Out of nowhere, I suddenly remember the excitement I felt about the tour program for RE.M.’s Monster tour in 1996; even more than how excited I was at the gig itself — which was pretty fucking excited, because they were still one of my favorite bands by that point and there I was, seeing them live — was the weird, inexplicable electricity that flowed through my brain as I flipped through the program again and again in the days and weeks afterwards.

It wasn’t a misplaced early nostalgia for the concert that left me so thrilled. It was, instead, the excitement of the way that program looked, the way in which it approached the design and the very thinking behind that design. Remember, I was in art school studying graphic design at the time, and with teachers who were very very rigid and fixed in their approach to the subject; at some point in their lives, they’d heard the maxim “form follows function,” and it became their entire way of life — it informed all of their thinking on the idea of graphic design and they couldn’t see any further.

With this tour booklet, though, the exact opposite seemed true. Flush with the financial freedom that came with commercial success in the 1990s music scene and still informed by a left field visual approach that they brought with them from their indie days, the R.E.M. program was gloriously pointless and indulgent: oversized, full color, with different paper stock for particular pages and images that had no purpose beyond “feel,” or looking cool.
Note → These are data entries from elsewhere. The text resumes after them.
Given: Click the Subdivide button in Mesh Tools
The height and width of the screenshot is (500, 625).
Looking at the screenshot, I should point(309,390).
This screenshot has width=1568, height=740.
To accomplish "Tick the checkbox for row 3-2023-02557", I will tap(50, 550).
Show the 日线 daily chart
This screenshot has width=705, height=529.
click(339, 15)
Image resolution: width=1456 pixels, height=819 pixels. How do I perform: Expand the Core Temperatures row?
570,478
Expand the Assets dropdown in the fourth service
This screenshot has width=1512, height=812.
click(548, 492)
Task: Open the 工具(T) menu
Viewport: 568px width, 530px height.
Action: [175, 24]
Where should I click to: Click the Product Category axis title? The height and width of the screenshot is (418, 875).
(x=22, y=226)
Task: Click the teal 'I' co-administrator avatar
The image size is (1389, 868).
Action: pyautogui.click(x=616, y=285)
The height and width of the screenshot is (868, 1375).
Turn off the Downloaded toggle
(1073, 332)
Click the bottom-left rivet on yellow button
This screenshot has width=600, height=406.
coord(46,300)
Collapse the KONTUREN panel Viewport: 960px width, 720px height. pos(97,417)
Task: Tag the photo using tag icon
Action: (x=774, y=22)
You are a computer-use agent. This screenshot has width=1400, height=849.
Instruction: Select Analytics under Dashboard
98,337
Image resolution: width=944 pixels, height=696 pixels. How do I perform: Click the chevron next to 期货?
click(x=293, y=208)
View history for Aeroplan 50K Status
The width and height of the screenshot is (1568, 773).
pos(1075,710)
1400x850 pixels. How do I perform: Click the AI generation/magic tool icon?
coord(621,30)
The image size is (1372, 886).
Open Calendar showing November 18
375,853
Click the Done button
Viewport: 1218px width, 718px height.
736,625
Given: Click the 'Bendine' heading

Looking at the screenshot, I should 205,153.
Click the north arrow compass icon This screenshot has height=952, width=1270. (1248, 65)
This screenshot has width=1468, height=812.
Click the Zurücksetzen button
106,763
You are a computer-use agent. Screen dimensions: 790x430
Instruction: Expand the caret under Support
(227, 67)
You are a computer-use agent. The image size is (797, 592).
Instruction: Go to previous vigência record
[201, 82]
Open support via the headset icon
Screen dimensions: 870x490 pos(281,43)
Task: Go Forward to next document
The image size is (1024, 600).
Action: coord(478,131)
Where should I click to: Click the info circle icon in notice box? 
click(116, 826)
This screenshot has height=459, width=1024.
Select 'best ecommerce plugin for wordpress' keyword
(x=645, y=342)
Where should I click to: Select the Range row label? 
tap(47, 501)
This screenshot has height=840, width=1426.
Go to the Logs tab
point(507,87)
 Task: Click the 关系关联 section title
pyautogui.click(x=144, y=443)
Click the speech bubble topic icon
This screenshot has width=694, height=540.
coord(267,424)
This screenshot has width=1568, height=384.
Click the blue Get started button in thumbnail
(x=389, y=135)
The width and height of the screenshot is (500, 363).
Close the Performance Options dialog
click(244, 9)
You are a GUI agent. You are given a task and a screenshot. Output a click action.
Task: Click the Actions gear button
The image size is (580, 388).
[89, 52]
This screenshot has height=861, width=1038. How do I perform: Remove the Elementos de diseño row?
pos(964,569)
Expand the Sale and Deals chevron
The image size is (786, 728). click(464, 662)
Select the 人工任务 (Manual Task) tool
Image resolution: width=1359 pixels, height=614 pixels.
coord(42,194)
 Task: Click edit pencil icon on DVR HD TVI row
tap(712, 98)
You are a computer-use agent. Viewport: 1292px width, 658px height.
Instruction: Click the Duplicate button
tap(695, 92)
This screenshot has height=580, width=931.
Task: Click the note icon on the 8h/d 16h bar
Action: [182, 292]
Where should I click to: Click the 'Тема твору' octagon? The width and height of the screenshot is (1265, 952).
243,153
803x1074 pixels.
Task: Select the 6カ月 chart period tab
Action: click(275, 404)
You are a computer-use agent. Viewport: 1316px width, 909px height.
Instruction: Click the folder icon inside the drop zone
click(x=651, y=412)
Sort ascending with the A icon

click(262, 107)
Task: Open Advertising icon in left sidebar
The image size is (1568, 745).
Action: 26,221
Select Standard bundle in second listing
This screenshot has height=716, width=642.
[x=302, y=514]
There were pages where the dominant element was a photo of TV static or tin foil put through a scanner so it was curiously, colorfully, reflective. Things were upside down or entirely absent from where they “should” have been. Form followed whim, and whimsy, in that very 1990s manner.

I returned to that tour program repeatedly over the next year or so when it came to my schoolwork. Not stealing anything directly (I was not so sensible, nor so bold), but trying to absorb the attitude and approach to it by osmosis. Remembering how freeing it felt today, I wonder if I’m still trying to replicate what it meant even now.